>>

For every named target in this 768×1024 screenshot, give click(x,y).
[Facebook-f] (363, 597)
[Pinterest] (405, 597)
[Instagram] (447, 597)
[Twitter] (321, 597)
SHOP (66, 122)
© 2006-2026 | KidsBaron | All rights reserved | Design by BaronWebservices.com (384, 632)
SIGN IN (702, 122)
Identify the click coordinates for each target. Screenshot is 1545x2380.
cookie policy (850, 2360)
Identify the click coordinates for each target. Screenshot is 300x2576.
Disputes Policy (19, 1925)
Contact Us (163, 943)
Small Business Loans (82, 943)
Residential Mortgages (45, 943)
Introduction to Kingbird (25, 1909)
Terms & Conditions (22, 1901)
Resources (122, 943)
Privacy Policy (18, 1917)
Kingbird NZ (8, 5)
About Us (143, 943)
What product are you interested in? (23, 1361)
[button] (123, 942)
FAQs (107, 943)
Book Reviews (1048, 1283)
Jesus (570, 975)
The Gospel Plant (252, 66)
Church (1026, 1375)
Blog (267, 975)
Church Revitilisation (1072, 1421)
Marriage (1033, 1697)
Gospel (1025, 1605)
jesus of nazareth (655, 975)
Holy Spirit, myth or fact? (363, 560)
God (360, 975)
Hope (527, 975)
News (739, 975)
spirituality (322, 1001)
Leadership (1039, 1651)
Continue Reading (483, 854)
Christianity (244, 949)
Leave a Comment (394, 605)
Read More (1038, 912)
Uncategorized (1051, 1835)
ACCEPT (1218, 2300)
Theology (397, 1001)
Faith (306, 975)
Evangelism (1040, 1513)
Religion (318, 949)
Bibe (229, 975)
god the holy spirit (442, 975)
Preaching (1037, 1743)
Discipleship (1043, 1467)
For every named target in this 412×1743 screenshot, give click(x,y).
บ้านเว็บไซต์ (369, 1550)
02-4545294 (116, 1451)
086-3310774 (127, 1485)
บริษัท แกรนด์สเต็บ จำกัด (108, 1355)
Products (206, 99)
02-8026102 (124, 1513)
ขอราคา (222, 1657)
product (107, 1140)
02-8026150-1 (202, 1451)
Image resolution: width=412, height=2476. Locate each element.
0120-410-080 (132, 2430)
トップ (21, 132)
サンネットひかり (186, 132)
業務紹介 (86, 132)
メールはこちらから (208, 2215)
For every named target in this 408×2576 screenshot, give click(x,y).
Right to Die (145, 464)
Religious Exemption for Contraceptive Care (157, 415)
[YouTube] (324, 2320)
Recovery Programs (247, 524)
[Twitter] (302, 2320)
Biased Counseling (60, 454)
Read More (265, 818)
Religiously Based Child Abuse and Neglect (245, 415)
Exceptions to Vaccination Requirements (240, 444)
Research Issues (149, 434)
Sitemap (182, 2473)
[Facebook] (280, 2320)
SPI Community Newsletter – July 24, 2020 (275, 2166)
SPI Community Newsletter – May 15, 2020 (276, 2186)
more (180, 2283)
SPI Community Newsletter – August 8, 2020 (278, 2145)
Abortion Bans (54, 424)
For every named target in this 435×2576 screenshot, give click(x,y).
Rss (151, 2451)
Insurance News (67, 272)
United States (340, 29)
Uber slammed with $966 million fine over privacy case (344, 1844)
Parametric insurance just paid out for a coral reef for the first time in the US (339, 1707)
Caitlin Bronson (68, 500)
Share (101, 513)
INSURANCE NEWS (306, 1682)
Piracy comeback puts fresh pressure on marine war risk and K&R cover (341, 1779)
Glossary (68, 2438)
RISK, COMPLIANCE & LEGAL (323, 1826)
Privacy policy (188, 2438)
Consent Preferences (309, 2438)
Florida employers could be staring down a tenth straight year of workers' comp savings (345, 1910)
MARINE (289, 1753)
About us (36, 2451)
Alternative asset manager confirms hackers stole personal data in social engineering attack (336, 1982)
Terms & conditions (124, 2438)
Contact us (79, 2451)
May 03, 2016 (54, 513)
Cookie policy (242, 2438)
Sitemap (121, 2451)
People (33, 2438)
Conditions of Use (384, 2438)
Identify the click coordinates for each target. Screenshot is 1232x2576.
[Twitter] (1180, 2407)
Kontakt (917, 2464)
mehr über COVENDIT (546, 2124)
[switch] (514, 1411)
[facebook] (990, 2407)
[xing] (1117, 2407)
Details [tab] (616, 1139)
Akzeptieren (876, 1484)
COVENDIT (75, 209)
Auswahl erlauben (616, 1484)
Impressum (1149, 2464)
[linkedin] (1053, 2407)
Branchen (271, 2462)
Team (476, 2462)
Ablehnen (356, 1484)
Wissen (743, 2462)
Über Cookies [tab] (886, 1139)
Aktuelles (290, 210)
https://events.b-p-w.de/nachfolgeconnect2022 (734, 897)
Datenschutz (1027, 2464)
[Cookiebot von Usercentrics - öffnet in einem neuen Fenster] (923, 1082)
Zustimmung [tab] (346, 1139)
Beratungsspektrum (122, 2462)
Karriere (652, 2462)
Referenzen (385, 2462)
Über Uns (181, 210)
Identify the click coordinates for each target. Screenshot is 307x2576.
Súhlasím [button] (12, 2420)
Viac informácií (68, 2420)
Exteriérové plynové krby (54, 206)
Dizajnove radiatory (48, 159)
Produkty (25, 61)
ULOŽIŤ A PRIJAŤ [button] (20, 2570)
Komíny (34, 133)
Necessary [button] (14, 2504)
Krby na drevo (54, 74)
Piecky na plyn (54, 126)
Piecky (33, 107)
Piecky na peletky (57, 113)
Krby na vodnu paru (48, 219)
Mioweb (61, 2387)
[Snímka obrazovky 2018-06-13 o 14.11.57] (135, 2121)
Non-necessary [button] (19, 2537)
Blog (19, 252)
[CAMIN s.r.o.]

<<

## Work instruction
Take the listing from its first line to the line containing "About Us (143, 943)". Reproduce those lines exactly and nothing else.

## Exercise response
For every named target in this 768×1024 screenshot, give click(x,y).
[Facebook-f] (363, 597)
[Pinterest] (405, 597)
[Instagram] (447, 597)
[Twitter] (321, 597)
SHOP (66, 122)
© 2006-2026 | KidsBaron | All rights reserved | Design by BaronWebservices.com (384, 632)
SIGN IN (702, 122)
Identify the click coordinates for each target. Screenshot is 1545x2380.
cookie policy (850, 2360)
Identify the click coordinates for each target. Screenshot is 300x2576.
Disputes Policy (19, 1925)
Contact Us (163, 943)
Small Business Loans (82, 943)
Residential Mortgages (45, 943)
Introduction to Kingbird (25, 1909)
Terms & Conditions (22, 1901)
Resources (122, 943)
Privacy Policy (18, 1917)
Kingbird NZ (8, 5)
About Us (143, 943)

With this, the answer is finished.